Couple B - Everything that could go wrong apparently did go wrong when the folks met. His mom is totally against the girl's family now. She says there's no way she'll accept her. He says he's going to say its either her or it's no one. The girl is miserable... She can't talk to anyone. She feels if her folks realise that his folks are so against it, then her folks will also decide against the relationship n if it ever reaches that stage honestly don't know if either of them is strong enough to go through with it just based on their feelings for each other.

Couple C - Don't know anything. Thank God! It upsets me too much and right now I'm too busy getting upset by couple B. I'm going to assume that since I've not heard anything too bad, they're struggling onwards.

Sunday, February 19, 2006

Relationships

Three different couples I know are at three very different stages in their relationships.

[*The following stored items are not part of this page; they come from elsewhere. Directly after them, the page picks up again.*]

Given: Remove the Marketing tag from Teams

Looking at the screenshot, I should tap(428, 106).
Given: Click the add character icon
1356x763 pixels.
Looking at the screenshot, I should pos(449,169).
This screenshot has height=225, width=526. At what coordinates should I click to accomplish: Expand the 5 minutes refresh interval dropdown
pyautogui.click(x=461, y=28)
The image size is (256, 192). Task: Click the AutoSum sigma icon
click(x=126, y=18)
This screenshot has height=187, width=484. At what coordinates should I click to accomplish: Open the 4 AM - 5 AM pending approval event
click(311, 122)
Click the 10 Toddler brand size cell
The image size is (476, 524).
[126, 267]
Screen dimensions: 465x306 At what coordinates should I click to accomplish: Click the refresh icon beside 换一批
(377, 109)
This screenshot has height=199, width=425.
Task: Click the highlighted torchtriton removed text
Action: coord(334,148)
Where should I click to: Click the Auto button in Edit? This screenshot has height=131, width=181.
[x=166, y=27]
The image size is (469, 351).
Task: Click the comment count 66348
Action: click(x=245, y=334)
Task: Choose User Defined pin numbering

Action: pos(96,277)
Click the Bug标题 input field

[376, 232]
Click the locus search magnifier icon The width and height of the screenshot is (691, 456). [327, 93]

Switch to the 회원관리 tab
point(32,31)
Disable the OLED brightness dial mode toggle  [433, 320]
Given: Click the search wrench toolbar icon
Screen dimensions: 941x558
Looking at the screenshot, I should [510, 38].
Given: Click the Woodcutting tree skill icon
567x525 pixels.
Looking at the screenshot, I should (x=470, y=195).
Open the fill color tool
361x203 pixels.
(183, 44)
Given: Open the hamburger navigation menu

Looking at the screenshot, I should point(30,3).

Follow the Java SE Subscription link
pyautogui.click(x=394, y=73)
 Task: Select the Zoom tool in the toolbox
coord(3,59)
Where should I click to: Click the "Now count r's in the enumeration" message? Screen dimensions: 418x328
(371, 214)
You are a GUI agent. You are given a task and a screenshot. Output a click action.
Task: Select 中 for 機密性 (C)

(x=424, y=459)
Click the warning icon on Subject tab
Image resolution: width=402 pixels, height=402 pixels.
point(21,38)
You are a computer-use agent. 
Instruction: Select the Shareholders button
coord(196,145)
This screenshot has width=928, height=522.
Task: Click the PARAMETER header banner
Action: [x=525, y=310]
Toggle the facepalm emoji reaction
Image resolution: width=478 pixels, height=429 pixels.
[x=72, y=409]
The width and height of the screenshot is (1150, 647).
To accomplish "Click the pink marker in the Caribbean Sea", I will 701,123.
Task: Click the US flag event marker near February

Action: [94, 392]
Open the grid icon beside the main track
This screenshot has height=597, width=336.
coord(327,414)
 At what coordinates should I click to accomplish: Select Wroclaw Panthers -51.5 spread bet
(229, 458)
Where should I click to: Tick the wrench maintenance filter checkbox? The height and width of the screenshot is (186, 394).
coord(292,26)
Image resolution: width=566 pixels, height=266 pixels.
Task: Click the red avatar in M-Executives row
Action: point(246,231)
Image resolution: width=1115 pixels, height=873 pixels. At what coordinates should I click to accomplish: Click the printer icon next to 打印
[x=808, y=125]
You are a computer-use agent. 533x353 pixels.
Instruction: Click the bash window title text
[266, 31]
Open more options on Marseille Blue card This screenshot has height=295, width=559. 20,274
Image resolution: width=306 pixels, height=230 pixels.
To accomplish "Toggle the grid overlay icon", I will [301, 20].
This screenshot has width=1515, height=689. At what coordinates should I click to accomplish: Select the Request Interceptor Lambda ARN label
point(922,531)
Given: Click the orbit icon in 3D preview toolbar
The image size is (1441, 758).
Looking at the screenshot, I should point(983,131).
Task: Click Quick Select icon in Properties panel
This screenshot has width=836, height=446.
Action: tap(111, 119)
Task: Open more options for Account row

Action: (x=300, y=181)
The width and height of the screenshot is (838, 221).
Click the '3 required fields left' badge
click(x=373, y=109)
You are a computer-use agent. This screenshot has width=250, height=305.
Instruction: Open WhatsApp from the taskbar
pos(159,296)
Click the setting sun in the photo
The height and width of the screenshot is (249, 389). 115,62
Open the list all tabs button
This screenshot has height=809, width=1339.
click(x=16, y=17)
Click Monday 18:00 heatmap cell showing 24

Couple A - The girl is my friend. The guy is an asshole :)... I know thats biased... well this is my world ... so guess who rules. She wants to move deeper into a relationship. He's trying to run for his life. The more he runs the more dependent she's becoming. Ordinarily I'd tell her to stick it out... but this guy is really an asshole. He's not a clean heart. He's an ordinary guy. She deserves better. She's my friend.

Couple B - Both are my friends. Both were totally uninterested in marriage some time back. Now both are actively considering it. The guy more so. The girl is trying not to invest too much of herself in the relationship just in case it doesn't work out. Well, they are both from traditional families so tomorrow his folks will meet her and her family. If all goes well she can stop guarding her heart and allow herself to be as enthusiastic about it as he seems to be.

Couple C - Here also, both are my friends. This is very painful for me. How horrible it is for both of them I can only imagine. The guy is acting like a typical heavy handed romeo... determined to put her in the wrong... Is it something that guys have programmed in their brains... how to be a jerk.
I'm not saying she's handlin' it in a gr8 way.... though maybe she is. She has an immense capacity to literally forget all the hurtful things he says to her. She's hurt and confused but if he was nice tomorrow I really believe she could move on happily. He's a different story. He's carrying this immense grudge inside him. Every step of the way he's lashing out and punishing her. Should I interfere n tell him what I think of him. What if I just make it worse. If I interfere n they break up b'cos of me... will it really be for the best as I'm coming to believe. I'm really fond of her. I wouldn't want her to ever feel that I did it cos I once liked him cos that's so not the case. I'm not feeling very predisposed towards him at the moment. What if I make him feel like I'm not his friend anymore. Then if they do end he might feel abandoned by everyone. I don't much care at the moment but I don't want him sliding back into the dope den he's crawled out off.